Monday, February 10, 2014

More on Raeburn's Blurred faces

A while ago I wrote about how Henry Raeburn (1756-1823), one of my favorite portrait artists, tended to emphasize his subjects' crisp, white collars while usually leaving faces (normally the focus area) somewhat blurred.

And it's true that men's dress shirt collars of the early nineteenth century were white and very crisp, creating a sharp line at their edges that was sharper than adjoining facial features. Coat and jacket collars also yielded sharp edges. So Raeburn had some reason for his practice. Yet I think he often took the facial blurring a bit far from reality. No doubt he was striving for an effect that pleased him -- and perhaps his sitters, who often were older gentlemen with the usual wrinkles and complexion defects that age brings on.

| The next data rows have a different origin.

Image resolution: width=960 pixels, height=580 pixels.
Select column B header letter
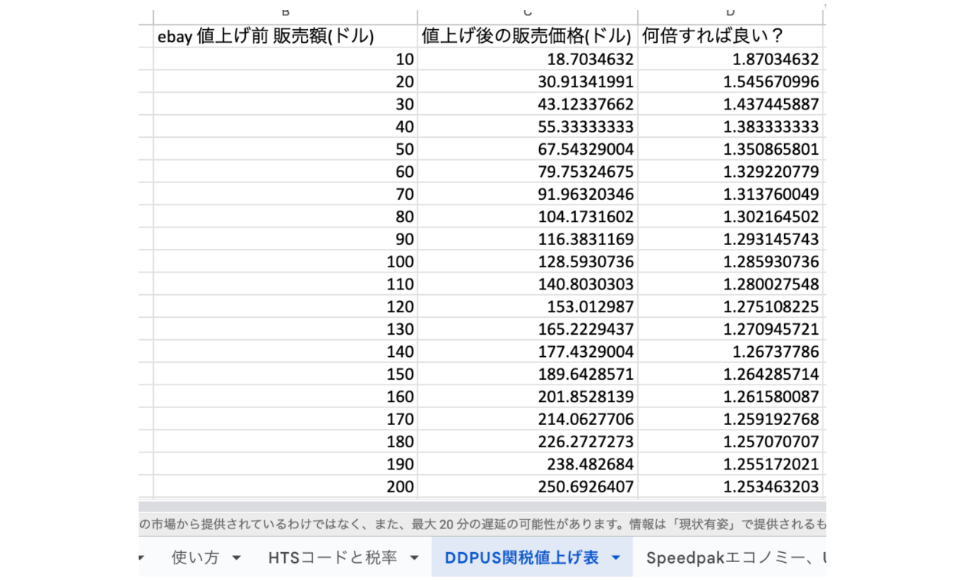coord(285,12)
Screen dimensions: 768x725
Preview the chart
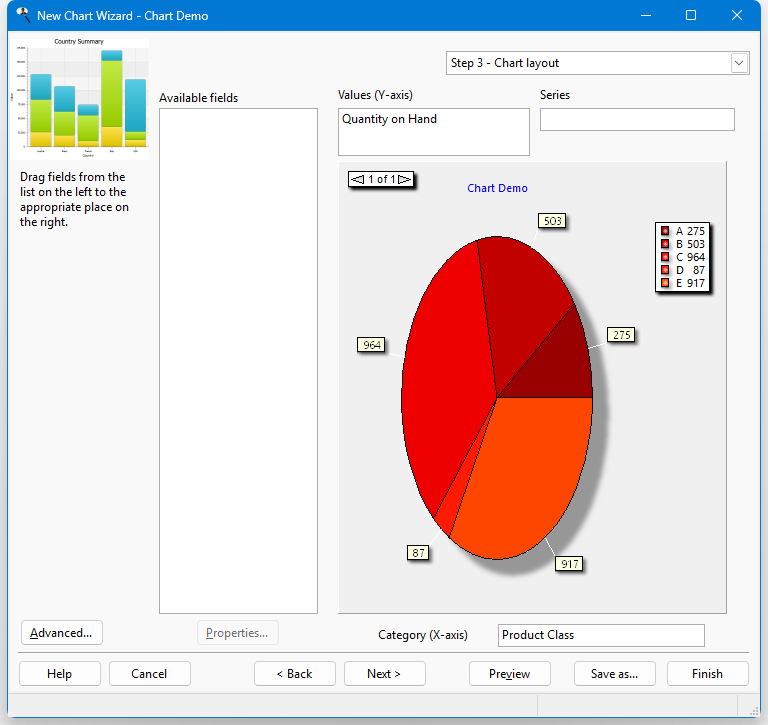tap(509, 674)
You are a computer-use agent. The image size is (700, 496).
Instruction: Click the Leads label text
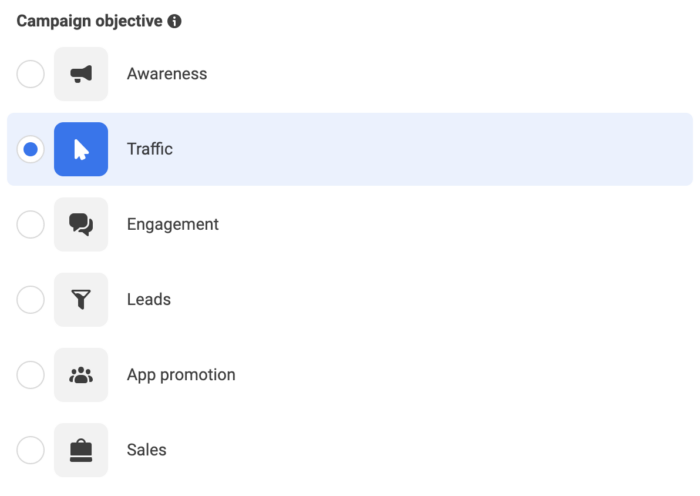(149, 300)
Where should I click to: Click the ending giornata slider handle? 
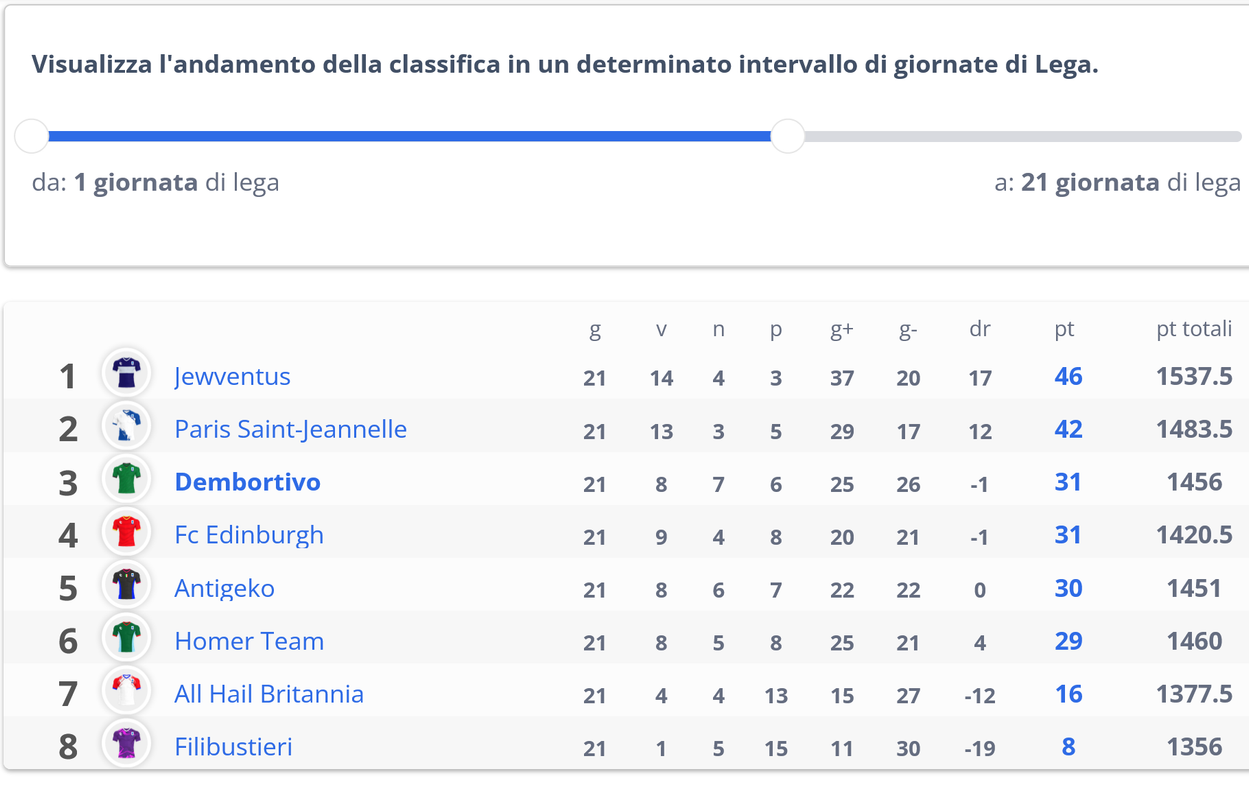tap(788, 136)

A fairly extreme example of this is his portrait of James Watt from 1815. I included it in the post linked above. No long ago I revisited the Huntington Library in Marina, California (near Pasadena and the Caltech campus) and took more photos of the painting that I present below to further illustrate my point regarding Raeburn.

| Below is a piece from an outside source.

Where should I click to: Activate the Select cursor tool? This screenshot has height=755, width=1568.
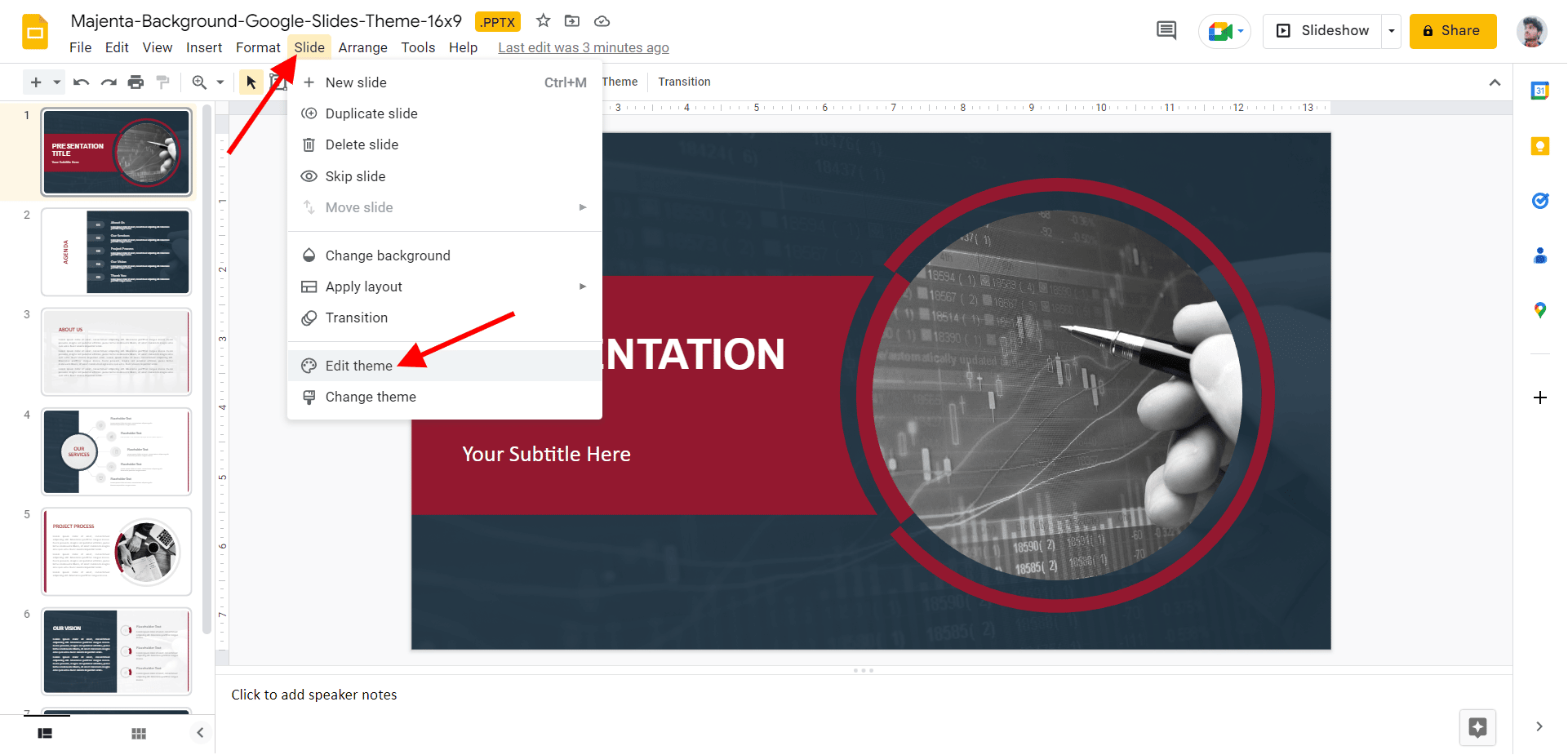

Here is a general view of the painting as it appeared when I visited the Huntington in November. The crisp collar area and contrasting facial details are obvious.

This is a close-up of the face. I included a bit of the frame when I snapped it to ensure that the camera's automatic focus would not get confused by the lack of sharp details on Watt's face. Note that Raeburn did include some sharp detailing for the eyes, leaving the rest of the face blurred.  So while he blurred the face, he did take care have the center of interest in sharp focus.


dearieme said...

I once saw a Raeburn self-portrait at the NPG and thought it riveting. Did he blur his own face? Dunno: I hadn't had a Pittinger education at the time. :)

Donald Pittenger said...

dearieme -- A Raeburn self-portrait at the NPG? Drat!! Somehow I missed it the times I visited.

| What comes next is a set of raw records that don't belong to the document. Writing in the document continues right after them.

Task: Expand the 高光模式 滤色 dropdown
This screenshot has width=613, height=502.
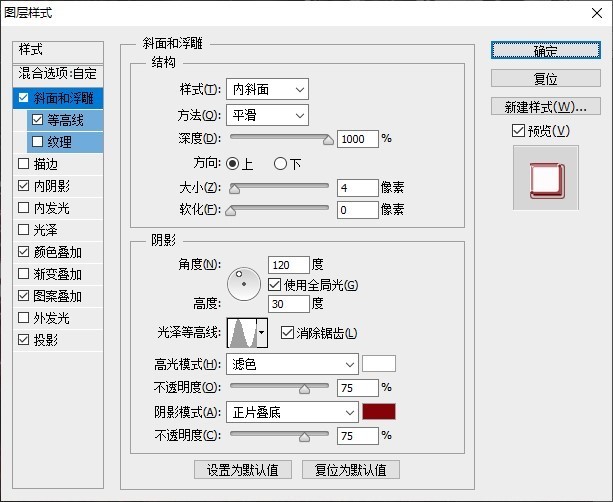Action: [x=292, y=364]
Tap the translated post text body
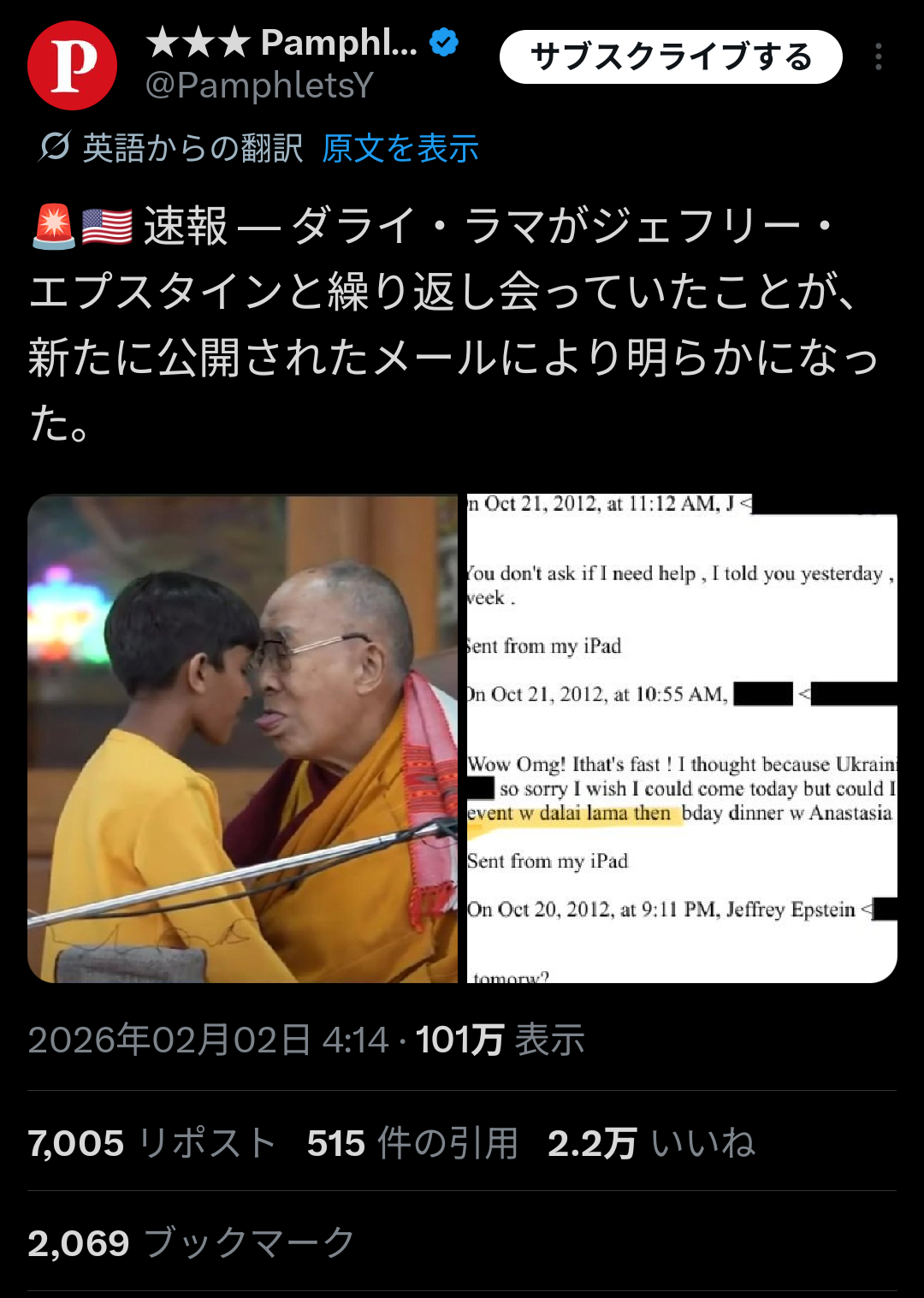The height and width of the screenshot is (1298, 924). coord(453,325)
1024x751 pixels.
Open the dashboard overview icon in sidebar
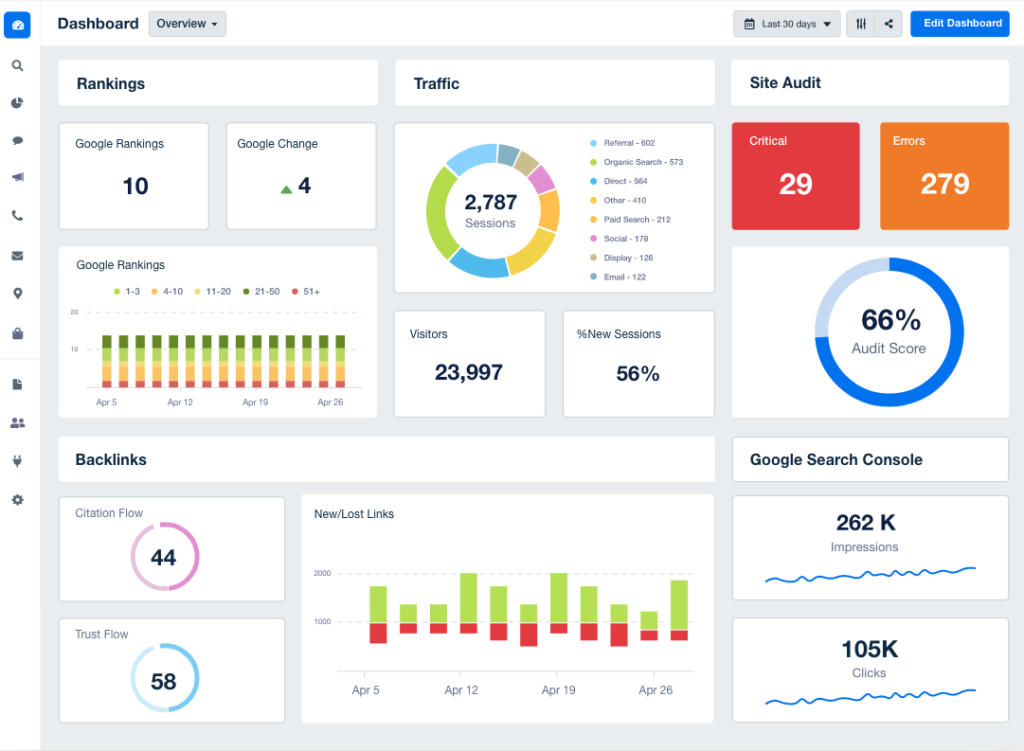tap(17, 24)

Maybe it was back there in the galleries with all those grey & brown portraits of politicians and Royal Academy types and I lost it in the clutter.

dearieme said...

It was in the same room as a Reynolds' selfie. They stood out as by miles the best things in the room.

mike shupp said...

Ah.... Used to be an engineer in the aerospace world, with a reasonable interest in history, so James Watt is a name to conjure with. And I look at that Raeburn portrait, and I ask myself, "Is this the picture of James Watt -- barring film stock -- that ought to represent him down through millenia to come? The master engineer as he shold be seen by generations to come?"

And I have to say, this works really well. Raeburn's left us an image of a man worth viewing.